Q. For all our success in solving automotive puzzles, sometimes we just come up short. Back in 2016 — the July 28 Q&A to be precise — Frank Scimemi of Groton, Mass., asked for ID on an old engine in his collection. We’ve had a number of possible contenders, but none conclusive. The closest was John DeBell’s Jan. 5, 2017, nomination of a two-cylinder Metz, one of the first “kit cars” on the market. For $25 a week you could buy a succession of packages that could be assembled into a car. The best I could do for a real Metz engine for comparison was a line drawing from an old magazine.
A. Finally, last June I came across a real Metz, a 1908 example in the Malcolm Pray Achievement Center collection in Bedford, N.Y. Lilly Pray of the Center kindly made this car available for inspection, and I can report conclusively that its engine does not resemble Frank Scimemi’s mystery powerplant (the electric starter at the top is a retrofit). That’s a disappointment, but it gives an opportunity to look at another aspect of the Metz: the friction transmission, in which a disc on the engine drives a perpendicular disc on the drive train. Theoretically, there’s an infinite range of ratios, but in practice they are limited by a finite number of detents on the shifting mechanism. Reverse is activated by moving the driven disc past the center of the driving disc. Cartercar was another user of the friction transmission, and the concept became popular more recently on some lawn mowers and yard tractors.
Q. In reference to my question about restoration of a pot metal grille for my 1937 Buick Special (Q&A, Oct. 25, 2018), I did contact [Old Cars advertiser] Crow Custom Cast Welding. They forwarded me to another pot metal repair company that informed me, based upon photos I sent, that the cost would be $3,500.00. So I’m back at square one and will most likely devise a way of repairing the broken pieces.

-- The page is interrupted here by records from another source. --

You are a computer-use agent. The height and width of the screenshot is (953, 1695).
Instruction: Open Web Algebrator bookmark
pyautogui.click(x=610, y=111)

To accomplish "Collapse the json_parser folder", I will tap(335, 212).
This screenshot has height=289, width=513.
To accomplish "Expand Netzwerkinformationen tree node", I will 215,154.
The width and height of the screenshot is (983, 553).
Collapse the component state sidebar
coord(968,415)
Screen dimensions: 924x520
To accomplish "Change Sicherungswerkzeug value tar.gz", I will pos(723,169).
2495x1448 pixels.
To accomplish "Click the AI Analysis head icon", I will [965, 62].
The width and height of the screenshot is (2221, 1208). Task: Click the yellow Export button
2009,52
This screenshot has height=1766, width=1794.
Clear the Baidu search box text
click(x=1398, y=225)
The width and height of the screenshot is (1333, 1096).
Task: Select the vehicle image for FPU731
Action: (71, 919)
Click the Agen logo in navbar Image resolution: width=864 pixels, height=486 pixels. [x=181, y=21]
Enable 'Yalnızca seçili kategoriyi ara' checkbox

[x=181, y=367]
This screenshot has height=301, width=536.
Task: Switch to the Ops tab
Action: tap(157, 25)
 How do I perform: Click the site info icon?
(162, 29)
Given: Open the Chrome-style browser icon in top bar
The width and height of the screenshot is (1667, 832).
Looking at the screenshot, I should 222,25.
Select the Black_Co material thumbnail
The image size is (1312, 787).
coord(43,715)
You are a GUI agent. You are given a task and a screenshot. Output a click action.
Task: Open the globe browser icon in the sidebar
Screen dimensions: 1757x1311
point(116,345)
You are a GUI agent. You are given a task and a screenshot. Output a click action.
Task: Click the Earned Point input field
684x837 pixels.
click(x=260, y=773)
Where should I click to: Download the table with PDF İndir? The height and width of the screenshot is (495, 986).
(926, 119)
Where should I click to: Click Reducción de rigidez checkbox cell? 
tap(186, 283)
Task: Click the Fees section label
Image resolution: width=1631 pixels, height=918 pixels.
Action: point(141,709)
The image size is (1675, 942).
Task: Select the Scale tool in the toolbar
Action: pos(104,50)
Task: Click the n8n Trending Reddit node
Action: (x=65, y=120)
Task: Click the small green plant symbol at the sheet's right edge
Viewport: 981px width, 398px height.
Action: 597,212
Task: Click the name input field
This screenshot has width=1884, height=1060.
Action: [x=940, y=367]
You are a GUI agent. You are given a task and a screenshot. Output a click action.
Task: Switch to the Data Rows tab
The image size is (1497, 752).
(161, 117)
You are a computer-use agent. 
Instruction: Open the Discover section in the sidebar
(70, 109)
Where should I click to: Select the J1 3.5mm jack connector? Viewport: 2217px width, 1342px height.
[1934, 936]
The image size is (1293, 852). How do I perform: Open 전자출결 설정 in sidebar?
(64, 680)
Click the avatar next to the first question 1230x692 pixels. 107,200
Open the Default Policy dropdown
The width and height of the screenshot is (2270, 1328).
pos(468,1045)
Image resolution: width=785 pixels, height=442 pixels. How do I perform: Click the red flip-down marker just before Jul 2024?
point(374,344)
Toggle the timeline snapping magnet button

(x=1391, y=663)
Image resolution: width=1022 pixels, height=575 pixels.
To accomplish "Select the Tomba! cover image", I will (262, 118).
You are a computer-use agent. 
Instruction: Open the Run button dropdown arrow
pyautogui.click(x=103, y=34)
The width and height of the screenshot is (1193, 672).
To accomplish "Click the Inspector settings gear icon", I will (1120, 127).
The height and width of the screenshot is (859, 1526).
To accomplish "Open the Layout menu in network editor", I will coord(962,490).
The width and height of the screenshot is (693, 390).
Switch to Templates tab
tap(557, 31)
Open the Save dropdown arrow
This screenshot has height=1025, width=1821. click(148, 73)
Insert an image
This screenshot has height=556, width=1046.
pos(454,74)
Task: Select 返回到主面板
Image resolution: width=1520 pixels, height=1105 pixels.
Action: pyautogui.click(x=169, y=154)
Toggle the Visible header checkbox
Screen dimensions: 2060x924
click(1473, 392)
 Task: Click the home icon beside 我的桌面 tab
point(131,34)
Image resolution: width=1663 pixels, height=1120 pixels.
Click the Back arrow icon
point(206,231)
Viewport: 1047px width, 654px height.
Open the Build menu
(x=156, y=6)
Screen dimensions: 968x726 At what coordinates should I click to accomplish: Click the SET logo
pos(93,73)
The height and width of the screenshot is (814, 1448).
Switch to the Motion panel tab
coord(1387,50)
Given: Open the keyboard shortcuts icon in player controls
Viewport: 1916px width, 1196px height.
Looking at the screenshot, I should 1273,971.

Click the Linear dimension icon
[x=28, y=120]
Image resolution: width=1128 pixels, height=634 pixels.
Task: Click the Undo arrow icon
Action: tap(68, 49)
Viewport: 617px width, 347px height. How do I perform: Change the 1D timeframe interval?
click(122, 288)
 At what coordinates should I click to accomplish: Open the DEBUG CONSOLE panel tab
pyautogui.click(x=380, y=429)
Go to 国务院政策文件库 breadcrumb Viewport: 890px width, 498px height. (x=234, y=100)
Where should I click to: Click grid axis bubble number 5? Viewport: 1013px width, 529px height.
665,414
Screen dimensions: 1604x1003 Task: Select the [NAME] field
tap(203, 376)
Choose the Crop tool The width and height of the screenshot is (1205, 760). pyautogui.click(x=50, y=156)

I did learn, however, that the pot metal can be welded, although it melts all at once with no warning. A lot of careful heat must be applied with surrounding clay material to “cup” the liquid pot metal until it cools. I figure a trough carved into firebrick might serve the purpose.
— Fred Allen, Union, Me.
A. Sorry to hear that your quest has been unsuccessful. If anyone knows of a craftsman with the elusive skill of pot metal repair, we’ll be happy to pass the information to Mr. Allen. Perhaps someone has a good 1937 Buick grille at a moderate price.